李德正刚走到祠堂院子里,就见一个年轻汉子搀着一个弯腰咳嗽不止的妇人,匆匆从村道那头赶来。
那汉子脸上满是焦急,正是李铜柱,他搀着的,是他娘赵淑艳。
“村长!村长!小林大夫来了吗?我娘从昨儿半夜就开始咳,越来越厉害,浑身发烫!”
李铜柱老远就喊了起来,声音带着哭腔。
李德正心里一沉,这看来就是村里第一个发病的了。
他连忙示意他们停在院门口,
“柱子,别急!人在里头了,规矩你知道了吗?只许你一个人扶你娘进去,看完赶紧出来,别耽搁了!”
“知道,知道!村长,我们晓得的!”
李铜柱连连点头,小心翼翼地扶着他娘往耳房走去。
赵淑艳咳得脸色通红,几乎直不起腰,勉强对李德正点了点头,算是打了招呼。
李德正看着他们的背影,叹了口气。
赵婶子一向身子骨还算硬朗,没想到也中了招。
他转身走到耳房窗外不远处站着,既能照应,又不会靠得太近。
耳房里,林清河已经戴好了面巾,面前铺好了纸笔。
看到李铜柱扶着不断咳嗽的赵淑艳进来,他立刻抬手指了指对面的椅子,
“扶赵婶子坐这儿,你先站到门边去。”
林清河的声音透过面巾有些闷,却清晰镇定。
李铜柱依言将母亲扶到椅子上坐下,自己退到门边,紧张地看着。
林清舟则默默走到窗边,将窗户又推开了一些,让空气更流通,
然后拿起火钳,拨弄了一下火盆里燃烧的艾草,让烟气更盛些。
林清河隔着桌子,仔细打量着赵淑艳的脸色,眼神,又看了看她的舌苔,然后示意她伸出手腕。

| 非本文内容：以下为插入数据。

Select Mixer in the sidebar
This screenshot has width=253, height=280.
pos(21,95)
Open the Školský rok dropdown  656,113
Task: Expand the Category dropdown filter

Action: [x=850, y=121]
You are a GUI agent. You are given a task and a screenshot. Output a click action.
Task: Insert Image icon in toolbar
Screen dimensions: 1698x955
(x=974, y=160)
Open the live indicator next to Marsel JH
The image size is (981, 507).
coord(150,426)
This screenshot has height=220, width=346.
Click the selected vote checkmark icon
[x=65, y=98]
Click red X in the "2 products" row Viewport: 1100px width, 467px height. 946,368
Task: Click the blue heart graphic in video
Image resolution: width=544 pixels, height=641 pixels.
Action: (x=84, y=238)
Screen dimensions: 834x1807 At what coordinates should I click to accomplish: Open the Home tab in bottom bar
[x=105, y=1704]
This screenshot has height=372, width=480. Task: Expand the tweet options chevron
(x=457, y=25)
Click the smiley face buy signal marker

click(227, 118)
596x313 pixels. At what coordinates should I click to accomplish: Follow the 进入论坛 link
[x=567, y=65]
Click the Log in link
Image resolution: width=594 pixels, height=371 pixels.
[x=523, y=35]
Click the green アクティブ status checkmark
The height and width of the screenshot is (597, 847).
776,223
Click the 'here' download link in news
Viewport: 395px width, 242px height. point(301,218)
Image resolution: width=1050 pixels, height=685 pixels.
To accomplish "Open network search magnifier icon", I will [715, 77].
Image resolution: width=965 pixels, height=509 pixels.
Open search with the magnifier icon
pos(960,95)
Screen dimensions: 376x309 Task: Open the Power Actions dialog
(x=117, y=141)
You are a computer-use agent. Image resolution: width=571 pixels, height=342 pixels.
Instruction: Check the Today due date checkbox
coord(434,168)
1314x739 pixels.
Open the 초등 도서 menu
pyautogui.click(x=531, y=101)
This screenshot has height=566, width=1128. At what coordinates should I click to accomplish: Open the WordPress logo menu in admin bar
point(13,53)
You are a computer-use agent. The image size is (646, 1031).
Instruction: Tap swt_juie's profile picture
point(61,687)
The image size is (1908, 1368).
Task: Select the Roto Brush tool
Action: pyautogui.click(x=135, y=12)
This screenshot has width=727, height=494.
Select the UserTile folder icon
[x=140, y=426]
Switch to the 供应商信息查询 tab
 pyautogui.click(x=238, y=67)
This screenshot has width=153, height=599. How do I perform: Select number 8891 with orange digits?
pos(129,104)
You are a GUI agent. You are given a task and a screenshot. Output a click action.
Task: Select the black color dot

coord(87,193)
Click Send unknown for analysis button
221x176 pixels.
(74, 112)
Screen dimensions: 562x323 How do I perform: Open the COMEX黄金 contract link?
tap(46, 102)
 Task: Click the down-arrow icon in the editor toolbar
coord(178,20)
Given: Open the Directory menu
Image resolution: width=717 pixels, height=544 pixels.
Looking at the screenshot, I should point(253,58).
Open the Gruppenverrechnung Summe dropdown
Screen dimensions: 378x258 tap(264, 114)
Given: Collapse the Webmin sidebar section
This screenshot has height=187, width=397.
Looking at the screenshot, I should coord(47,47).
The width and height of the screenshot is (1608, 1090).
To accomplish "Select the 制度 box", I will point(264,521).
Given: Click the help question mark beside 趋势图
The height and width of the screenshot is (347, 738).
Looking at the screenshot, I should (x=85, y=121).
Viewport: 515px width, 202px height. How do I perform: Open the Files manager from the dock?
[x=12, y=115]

他凝神静气,三根手指轻轻搭在赵淑艳的腕脉上,仔细感受着那紊乱急数的脉象。
“赵婶子,咳嗽的时候,胸口疼吗?痰是什么颜色的?”
他边诊脉边问,声音平稳。
赵淑艳咳了一阵,勉强答道,
“胸...胸口倒是不太疼,就是痒得慌,忍不住想咳....痰是黄的....”
林清河点点头,又问了几个问题,比如怕不怕冷,头疼不疼,胃口如何。
赵淑艳一一答了。
诊脉问询完毕,林清河心中有数。
这确实是典型的春温时气入里化热之症,与他昨日在父亲那里讨论的,以及医书上记载的相符。
他提起笔,略一沉吟,便开始写方子,
金银花、连翘、竹叶、薄荷、桔梗、甘草.....
又根据赵淑艳咳嗽较重,痰黄的特点,加了杏仁,贝母,
剂量斟酌再三,才落下。
写罢,林清河拿起方子,李铜柱连忙上前接过。
“这是方子,赵婶这是时气入里,热象偏重,所以咳嗽厉害,
按这个方子去镇上抓药,三碗水煎成一碗,早晚各服一次,先抓三剂,
回去后让赵婶子单独住一间屋,屋里多通风,用艾草熏着,
碗筷单独用,用完煮一下,你照顾的时候,也戴上布巾,尽量别对着婶子呼吸。”
林清河的声音不疾不徐,将病症、方药、防护注意事项说得清清楚楚。
李铜柱双手接过方子,像是接住了救命稻草,连连道谢,
“谢谢!谢谢小林大夫!谢谢林三郎!我这就去镇上抓药!”
“快去吧。”
林清舟拍了拍他的肩膀,
“路上小心,戴好面巾。”
李铜柱扶着还在咳嗽的母亲,千恩万谢地离开了。
看着他们走远,林清舟走回桌前,拿出火盆旁备着的另一把艾草,在刚才赵淑艳坐过的椅子周围仔细熏燎了一遍。
林清河则用清水净了手,又就着艾草烟熏了熏。
兄弟俩对视一眼,都从对方眼中看到了一丝凝重,但也有一份“终于开始了”的笃定。
第一个病人顺利看完了,但这只是开始,清水村抗击这场时气的战斗,在这间小小的祠堂耳房里,已经打响了第一枪。